==== DATASET RECORDS
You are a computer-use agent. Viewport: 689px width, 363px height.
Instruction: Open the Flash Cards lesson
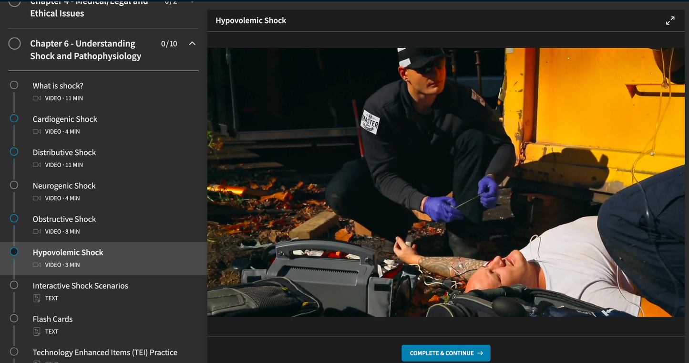52,319
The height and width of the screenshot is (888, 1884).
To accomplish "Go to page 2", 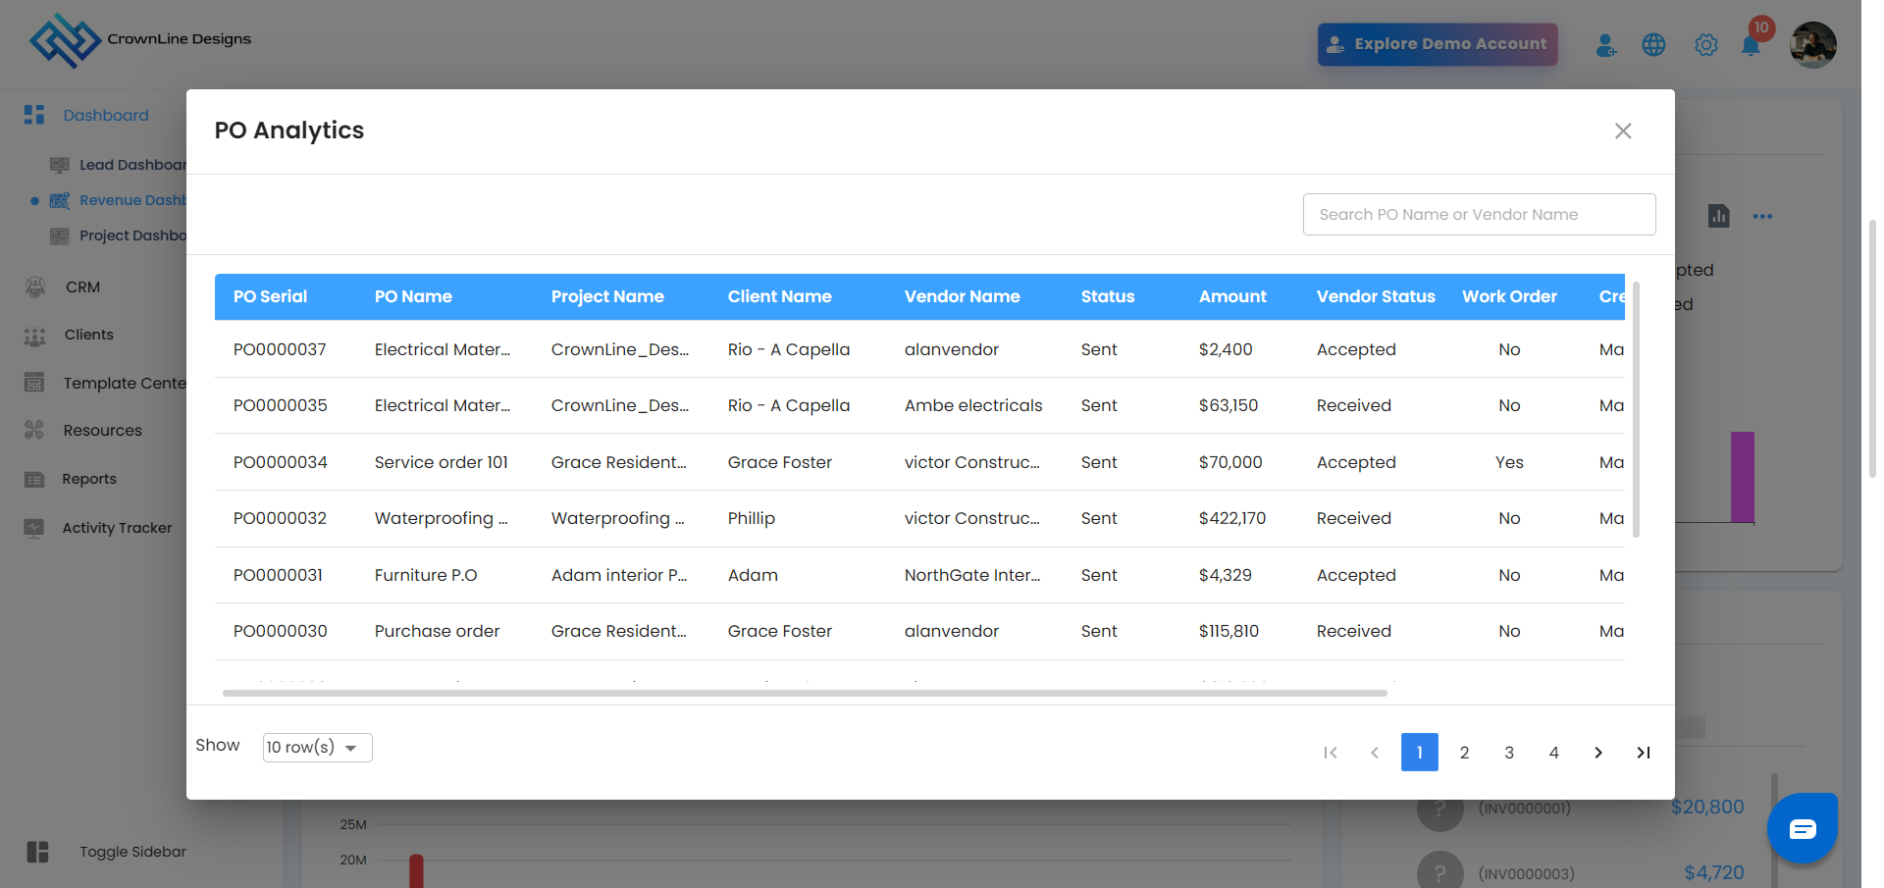I will point(1464,753).
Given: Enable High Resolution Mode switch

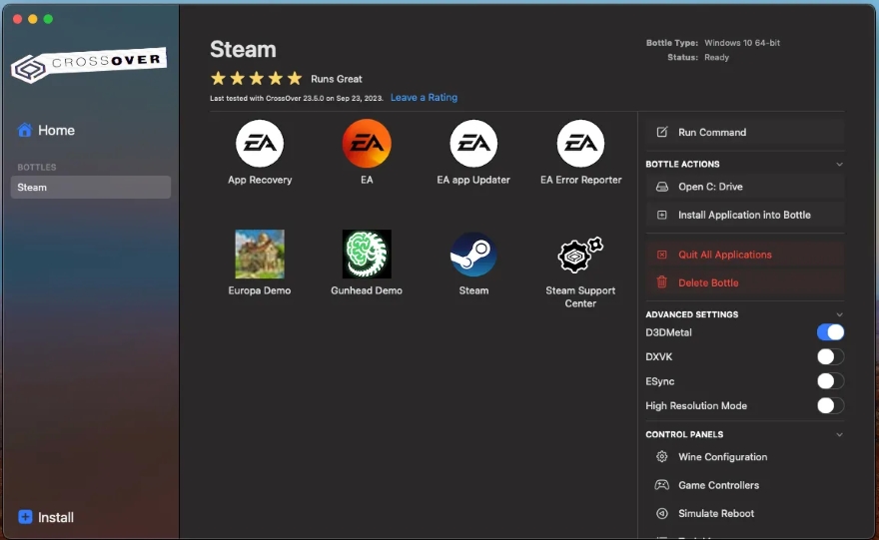Looking at the screenshot, I should (x=830, y=405).
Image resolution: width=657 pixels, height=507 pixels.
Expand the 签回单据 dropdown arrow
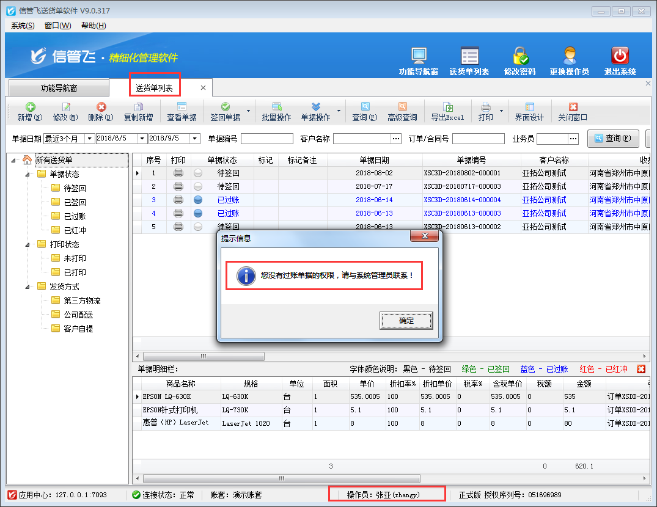[x=248, y=111]
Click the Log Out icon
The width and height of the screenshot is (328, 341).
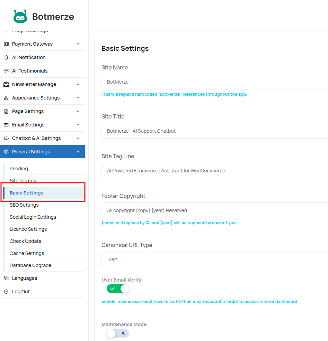click(6, 292)
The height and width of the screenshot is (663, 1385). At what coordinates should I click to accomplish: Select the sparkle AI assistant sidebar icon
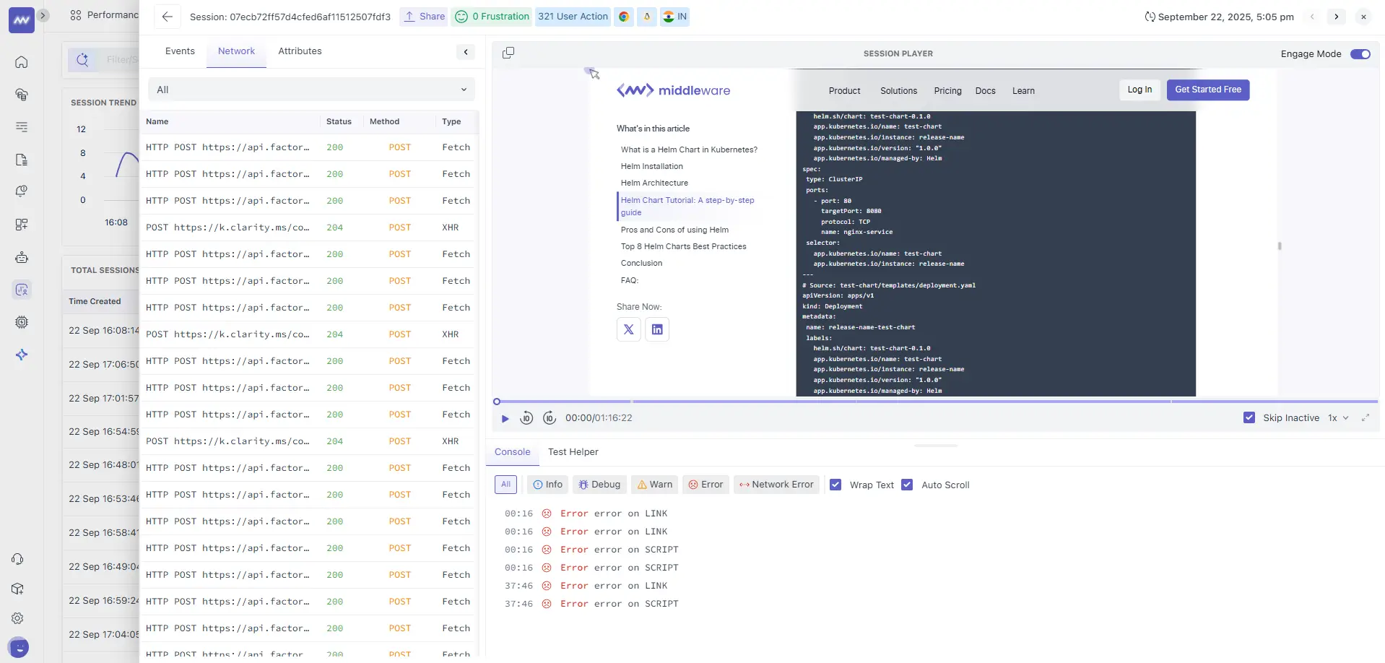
========
# WHAT THIS TASK INVOLVES
Please pick out every line in the records above that contains the string "width", and copy each one in full.

# EXERCISE RESPONSE
You are a computer-use agent. Viewport: 689px width, 363px height.
The height and width of the screenshot is (888, 1884).
Image resolution: width=657 pixels, height=507 pixels.
The width and height of the screenshot is (328, 341).
The height and width of the screenshot is (663, 1385). At what coordinates should I click to accomplish: Select the sparkle AI assistant sidebar icon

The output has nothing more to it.